If you've worked with natural language to SQL, you know the pitch: "Just ask your database a question in plain English." Snowflake has Cortex Analyst. Databricks has Genie. But what if you need something open-source, self-hosted, or database-agnostic?

The open-source NL2SQL landscape has matured significantly. Three projects stand out -- not because they're the only options, but because they represent three fundamentally different architectural philosophies:

Vanna AI (~22k GitHub stars): RAG-first, self-learning
WrenAI (~14k stars): Semantic model-first, inspired by Cortex Analyst
DB-GPT (~17k stars): Multi-agent, workflow-driven

I spent time digging into the source code of each project, tracing queries end-to-end, and identifying where each approach excels and where it breaks down. This post is a technical teardown for engineers evaluating these tools or building their own NL2SQL systems.

The Three Paradigms

Before diving into each project, here's the core architectural bet each one makes:

	Vanna AI	WrenAI	DB-GPT
Core Idea	"Give the LLM relevant examples and it'll figure out the SQL"	"Give the LLM a semantic model and it'll understand your data"	"Let multiple agents collaborate to generate and validate SQL"
Architecture	RAG pipeline + tool-calling agent	Semantic engine + RAG retrieval + SQL transpiler	AWEL workflow engine + multi-agent orchestration
Key Insight	Context is everything -- retrieval strategy matters more than LLM choice	Business logic must be encoded explicitly, not inferred	Complex queries need decomposition and iterative refinement
License	MIT	AGPL-3.0	MIT

1. Vanna AI: The RAG Purist

How It Works

Vanna's thesis is simple: if you give an LLM the right examples, it can generate accurate SQL. No semantic layer, no multi-agent orchestration -- just well-curated context retrieved via vector similarity search.
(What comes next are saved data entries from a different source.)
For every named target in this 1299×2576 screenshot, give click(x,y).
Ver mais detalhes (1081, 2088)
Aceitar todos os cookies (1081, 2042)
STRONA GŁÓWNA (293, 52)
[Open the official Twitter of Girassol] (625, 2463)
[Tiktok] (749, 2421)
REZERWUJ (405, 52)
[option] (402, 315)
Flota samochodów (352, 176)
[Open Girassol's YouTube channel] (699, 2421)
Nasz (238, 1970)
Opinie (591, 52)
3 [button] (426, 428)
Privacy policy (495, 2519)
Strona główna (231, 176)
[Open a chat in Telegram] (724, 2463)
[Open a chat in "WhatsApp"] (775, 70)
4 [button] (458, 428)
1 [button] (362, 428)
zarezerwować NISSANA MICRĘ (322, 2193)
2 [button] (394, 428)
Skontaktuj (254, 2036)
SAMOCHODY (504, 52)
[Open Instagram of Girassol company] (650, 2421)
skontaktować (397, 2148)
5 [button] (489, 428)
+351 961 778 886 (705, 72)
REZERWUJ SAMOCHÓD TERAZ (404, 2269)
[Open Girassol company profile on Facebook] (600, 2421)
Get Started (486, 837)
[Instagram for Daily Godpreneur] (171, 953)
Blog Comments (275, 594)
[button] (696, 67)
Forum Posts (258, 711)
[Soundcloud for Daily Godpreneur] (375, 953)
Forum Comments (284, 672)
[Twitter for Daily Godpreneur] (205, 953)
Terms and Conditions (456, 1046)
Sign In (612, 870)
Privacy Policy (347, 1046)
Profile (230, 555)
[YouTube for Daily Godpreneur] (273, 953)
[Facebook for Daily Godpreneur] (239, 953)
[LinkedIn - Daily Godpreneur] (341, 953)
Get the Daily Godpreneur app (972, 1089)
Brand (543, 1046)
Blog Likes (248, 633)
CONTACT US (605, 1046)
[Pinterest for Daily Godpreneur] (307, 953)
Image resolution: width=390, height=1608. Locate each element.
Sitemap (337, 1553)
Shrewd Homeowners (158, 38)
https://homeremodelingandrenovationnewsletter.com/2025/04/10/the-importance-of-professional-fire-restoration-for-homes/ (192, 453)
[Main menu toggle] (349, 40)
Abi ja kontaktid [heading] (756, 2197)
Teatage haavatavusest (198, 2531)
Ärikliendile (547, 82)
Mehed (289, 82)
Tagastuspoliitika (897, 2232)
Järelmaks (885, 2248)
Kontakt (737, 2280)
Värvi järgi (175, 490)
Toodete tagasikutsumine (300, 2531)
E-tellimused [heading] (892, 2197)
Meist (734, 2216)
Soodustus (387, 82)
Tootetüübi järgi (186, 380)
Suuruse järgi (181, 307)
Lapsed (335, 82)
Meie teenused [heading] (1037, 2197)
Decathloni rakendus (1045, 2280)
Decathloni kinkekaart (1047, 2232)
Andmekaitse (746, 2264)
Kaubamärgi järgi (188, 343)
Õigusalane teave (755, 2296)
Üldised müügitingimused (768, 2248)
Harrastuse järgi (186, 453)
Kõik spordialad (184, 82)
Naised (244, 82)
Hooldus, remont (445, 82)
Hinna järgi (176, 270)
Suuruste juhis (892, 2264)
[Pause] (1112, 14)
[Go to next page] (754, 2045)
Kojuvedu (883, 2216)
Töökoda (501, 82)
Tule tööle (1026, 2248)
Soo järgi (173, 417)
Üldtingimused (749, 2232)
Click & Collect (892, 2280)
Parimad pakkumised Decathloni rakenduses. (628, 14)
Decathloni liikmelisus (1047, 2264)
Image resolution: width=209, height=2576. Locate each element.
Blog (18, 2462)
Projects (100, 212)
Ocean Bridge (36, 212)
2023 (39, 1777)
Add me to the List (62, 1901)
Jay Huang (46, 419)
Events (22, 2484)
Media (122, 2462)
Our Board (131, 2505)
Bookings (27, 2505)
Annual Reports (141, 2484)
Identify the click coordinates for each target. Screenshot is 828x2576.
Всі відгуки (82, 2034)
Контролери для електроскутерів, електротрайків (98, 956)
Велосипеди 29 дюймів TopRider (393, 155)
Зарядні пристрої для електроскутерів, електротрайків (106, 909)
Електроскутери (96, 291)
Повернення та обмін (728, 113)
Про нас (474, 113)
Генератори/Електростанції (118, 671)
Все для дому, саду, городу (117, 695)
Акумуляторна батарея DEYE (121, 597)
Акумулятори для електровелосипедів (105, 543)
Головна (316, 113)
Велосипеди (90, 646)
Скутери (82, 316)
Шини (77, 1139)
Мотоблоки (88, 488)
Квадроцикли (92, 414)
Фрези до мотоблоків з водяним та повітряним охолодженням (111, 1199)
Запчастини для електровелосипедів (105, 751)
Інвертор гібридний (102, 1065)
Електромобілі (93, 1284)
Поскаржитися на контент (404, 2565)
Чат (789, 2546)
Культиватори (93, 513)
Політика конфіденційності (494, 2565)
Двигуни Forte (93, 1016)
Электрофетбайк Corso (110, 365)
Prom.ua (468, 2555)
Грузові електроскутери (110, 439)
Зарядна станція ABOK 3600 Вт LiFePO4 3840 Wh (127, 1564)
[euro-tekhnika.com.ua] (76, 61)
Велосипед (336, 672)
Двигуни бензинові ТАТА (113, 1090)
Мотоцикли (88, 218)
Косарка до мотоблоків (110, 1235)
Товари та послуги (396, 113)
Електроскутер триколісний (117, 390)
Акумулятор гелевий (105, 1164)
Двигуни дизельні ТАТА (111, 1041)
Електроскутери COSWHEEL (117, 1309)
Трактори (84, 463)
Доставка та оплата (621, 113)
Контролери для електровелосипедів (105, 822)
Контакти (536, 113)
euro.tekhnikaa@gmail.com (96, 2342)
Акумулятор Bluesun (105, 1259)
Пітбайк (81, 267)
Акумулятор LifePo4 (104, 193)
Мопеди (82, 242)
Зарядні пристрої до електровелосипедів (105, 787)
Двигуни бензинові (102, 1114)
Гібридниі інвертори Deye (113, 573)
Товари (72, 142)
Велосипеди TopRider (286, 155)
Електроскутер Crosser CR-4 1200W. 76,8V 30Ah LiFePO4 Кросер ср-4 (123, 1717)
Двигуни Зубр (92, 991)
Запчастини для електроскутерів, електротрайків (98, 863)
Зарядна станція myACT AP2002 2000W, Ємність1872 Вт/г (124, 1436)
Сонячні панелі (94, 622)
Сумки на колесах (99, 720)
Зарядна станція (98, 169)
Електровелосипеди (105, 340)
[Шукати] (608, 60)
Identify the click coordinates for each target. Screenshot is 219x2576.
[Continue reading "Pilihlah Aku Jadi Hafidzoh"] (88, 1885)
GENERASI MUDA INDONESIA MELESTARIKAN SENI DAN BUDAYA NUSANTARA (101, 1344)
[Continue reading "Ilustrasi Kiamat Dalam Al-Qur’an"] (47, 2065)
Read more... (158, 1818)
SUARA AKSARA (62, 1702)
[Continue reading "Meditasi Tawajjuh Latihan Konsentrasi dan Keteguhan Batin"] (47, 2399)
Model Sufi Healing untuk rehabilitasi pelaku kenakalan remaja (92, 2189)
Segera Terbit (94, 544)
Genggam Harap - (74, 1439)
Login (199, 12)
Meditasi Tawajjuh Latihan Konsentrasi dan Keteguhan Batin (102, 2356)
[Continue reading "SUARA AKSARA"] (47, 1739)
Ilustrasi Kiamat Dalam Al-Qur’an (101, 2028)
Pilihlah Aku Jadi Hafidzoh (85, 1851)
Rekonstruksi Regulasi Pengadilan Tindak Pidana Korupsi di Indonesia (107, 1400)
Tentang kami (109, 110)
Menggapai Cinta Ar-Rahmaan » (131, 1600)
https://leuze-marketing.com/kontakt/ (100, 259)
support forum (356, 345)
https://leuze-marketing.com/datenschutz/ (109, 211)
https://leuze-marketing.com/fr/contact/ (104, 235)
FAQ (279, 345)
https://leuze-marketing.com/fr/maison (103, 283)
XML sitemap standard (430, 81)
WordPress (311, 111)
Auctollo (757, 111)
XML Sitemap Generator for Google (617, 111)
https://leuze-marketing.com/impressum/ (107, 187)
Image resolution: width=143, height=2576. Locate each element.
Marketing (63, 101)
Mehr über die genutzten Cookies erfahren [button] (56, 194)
You "train" Vanna by feeding it three types of data:

# Schema definitions
vn.train(ddl="CREATE TABLE customers (id INT, name TEXT, revenue DECIMAL)")

# Business documentation
vn.train(documentation="Revenue represents gross revenue in USD before tax")

# Question-SQL pairs (most impactful)
vn.train(question="Top 10 customers by revenue",
         sql="SELECT name, SUM(revenue) FROM customers GROUP BY name ORDER BY 2 DESC LIMIT 10")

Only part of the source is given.